Krugman, possivelmente o mais
brilhante economista de sua geração e hoje um soberbo analista
político, estava certo na crítica. O
que ele dizia, em substância, é
que, no comércio internacional,
quem compete umas com as outras não são as nações, mas as
empresas. Mesmo em relação a
essas, só é admissível afirmar que
estão competindo quando pertencem a um ramo idêntico e exportam produtos semelhantes ou
comparáveis.
Não obstante a procedência do
argumento, não há dúvida de
que, em certas situações, cabe perfeitamente falar que um país ou
uma cidade entrou em uma competição, ganhou ou perdeu. Foi
esse recentemente o caso da eliminação do Brasil, primeiro de São
Paulo, depois do Rio de Janeiro,
da competição para a escolha da
sede dos futuros Jogos Olímpicos e
das vitórias da África do Sul, para
organizar a Copa do Mundo, e a
da China, para as Olimpíadas.
Foi um belo espetáculo, aliás, ver
na televisão como os povos desses
dois últimos países saudaram a
escolha com a alegria e o entusiasmo de um triunfo coletivo.
Há várias lições que nos convém extrair desses episódios. O
primeiro ensinamento é que, para
ser bem-sucedido, é preciso não
improvisar e preparar a candidatura com profissionalismo e competência. Não faltaram, por
exemplo, os que apontaram problemas de segurança pessoal, criminalidade, pobreza, desequilíbrio social como causa da exclusão das cidades brasileiras. Existe,
é claro, certa base para alegar que
manifestações particularmente
dramáticas de violência, como as
batalhas campais em morros cariocas, tenham cobrado um alto
preço na comparação com outros
concorrentes.
Essa não é, contudo, a verdade
inteira.

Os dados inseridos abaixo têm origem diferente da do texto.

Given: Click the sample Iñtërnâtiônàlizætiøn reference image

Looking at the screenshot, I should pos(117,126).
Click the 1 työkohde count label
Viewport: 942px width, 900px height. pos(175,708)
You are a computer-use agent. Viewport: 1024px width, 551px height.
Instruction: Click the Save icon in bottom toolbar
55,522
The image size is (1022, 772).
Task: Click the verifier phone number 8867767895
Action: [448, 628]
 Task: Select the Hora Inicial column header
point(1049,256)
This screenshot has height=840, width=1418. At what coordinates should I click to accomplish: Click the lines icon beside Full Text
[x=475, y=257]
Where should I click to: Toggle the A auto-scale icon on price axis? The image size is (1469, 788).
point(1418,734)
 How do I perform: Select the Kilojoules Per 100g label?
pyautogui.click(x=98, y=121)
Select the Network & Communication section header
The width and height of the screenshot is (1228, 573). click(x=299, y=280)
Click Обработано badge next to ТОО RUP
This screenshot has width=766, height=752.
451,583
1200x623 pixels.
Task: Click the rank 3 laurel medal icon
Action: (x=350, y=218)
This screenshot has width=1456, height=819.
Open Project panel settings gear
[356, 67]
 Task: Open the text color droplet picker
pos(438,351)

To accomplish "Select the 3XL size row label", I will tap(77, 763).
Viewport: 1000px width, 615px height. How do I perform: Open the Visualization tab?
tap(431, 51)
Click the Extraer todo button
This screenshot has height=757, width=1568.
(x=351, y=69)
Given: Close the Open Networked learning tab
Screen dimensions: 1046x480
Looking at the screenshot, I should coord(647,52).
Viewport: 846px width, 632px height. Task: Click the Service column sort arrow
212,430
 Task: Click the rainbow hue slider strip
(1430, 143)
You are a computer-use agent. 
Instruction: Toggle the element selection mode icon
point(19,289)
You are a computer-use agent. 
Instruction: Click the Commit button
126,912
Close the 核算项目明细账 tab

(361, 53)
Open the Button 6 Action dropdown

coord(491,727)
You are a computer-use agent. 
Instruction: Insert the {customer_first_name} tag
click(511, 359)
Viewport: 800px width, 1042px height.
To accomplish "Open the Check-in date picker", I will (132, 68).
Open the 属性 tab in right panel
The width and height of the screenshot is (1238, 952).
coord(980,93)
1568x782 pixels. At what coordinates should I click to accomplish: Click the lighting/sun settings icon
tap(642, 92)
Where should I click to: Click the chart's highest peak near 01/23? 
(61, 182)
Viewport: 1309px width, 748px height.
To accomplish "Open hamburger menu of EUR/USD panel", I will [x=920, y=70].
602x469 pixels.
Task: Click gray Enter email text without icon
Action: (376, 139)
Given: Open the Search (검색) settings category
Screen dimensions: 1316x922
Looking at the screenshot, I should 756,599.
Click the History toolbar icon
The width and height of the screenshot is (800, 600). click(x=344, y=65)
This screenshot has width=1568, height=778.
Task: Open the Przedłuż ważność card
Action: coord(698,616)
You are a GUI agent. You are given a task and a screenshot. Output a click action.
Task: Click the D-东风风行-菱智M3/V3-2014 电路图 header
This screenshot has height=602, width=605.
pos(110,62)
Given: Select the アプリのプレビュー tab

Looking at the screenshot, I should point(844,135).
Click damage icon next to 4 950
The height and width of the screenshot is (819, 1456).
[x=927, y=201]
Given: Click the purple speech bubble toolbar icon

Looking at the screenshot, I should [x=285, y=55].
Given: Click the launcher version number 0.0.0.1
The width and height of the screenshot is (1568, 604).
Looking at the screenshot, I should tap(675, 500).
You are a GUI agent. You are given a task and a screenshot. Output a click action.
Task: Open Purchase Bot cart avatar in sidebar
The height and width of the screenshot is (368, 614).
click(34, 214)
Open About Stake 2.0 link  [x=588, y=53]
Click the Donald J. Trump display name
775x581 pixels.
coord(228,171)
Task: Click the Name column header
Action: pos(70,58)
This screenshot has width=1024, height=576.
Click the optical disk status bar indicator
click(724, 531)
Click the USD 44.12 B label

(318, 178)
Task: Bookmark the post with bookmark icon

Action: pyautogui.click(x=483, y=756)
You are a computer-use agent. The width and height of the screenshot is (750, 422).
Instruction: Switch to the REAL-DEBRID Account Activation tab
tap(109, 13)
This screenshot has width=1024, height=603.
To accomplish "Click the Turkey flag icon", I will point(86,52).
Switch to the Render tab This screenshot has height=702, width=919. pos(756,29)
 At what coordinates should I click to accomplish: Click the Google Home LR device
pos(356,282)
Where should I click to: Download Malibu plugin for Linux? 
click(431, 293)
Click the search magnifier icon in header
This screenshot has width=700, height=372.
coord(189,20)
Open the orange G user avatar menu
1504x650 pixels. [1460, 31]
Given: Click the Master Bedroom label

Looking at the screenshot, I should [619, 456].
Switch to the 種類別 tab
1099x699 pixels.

As cidades sul-africanas
estão entre as mais perigosas e
violentas do mundo e, em matéria de contrastes de riqueza e pobreza ou de injustiça na distribuição da renda, a África do Sul é
dos raros países que rivalizam
com a nossa triste situação.
Deriva daí a segunda lição: as
nações, as cidades têm de criar
marcas internacionais, a magia
de um nome que imediatamente
traz ao espírito imagens de coisas
desejáveis e belas, de paisagens,
florestas, rios, paraísos ecológicos
a preservar, de obras de arte, testemunhas de passado glorioso,
como as pirâmides, ou de cultura
brilhante, como a colina do Partenon, em Atenas. O Rio e, de tabela, o Brasil costumavam gozar
dessa marca reservada a pouquíssimas cidades privilegiadas, como
Paris, Roma, Londres.
A marca Rio possuía e possui, é
óbvio, base real: a beleza inigualável do sítio, o espetáculo do Carnaval, a tradição de música popular maliciosa e sutil. Ela deve
muito, no entanto, a essa admirável máquina de fabricar sonhos
de Hollywood, que, sobretudo entre os anos de 1930 e 1960, fez do
Rio um dos cenários favoritos do
circuito das comédias românticas
dominadas pelos pólos de Nova
York e Paris. Símbolo dessa época
de ouro de Quitandinha e do Cassino da Urca foi o Copacabana
Palace de Jorge Guinle, cujo recente desaparecimento foi, ao que
eu me lembre, o do único brasileiro a merecer do sisudo "Financial
Times" obituário destacado fora
das páginas habituais.
Aconteceu, porém, com o Rio (e
o Brasil) o que uma das divas de
Jorginho Guinle descrevia como a
raiz dos seus infortúnios amorosos. É, dizia ela, que os homens de
sua vida iam dormir com Gilda e
acordavam ao lado de Rita Hayworth. Isto é, há um momento a
partir do qual o glamour não basta e é preciso evitar que a luz crua
da manhã evidencie de modo
muito brutal a falta de maquilagem.
Até que o Rio de Janeiro fez um
esforço para compensar as rugas e
insultos do tempo, convertendo-se na capital mundial da ecologia
com a Cúpula da Terra de 1992.
Até hoje no mundo, quando se fala de ambiente, a marca Rio reaparece: é a Agenda do Rio, a Conferência do Rio, os compromissos
do Rio de Janeiro. Pena que a devastação assustadora da Amazônia diante de cumplicidade evocativa dos tempos mais obscurantistas do período militar destruiu
já boa parcela do capital de simpatia acumulado na Rio-92.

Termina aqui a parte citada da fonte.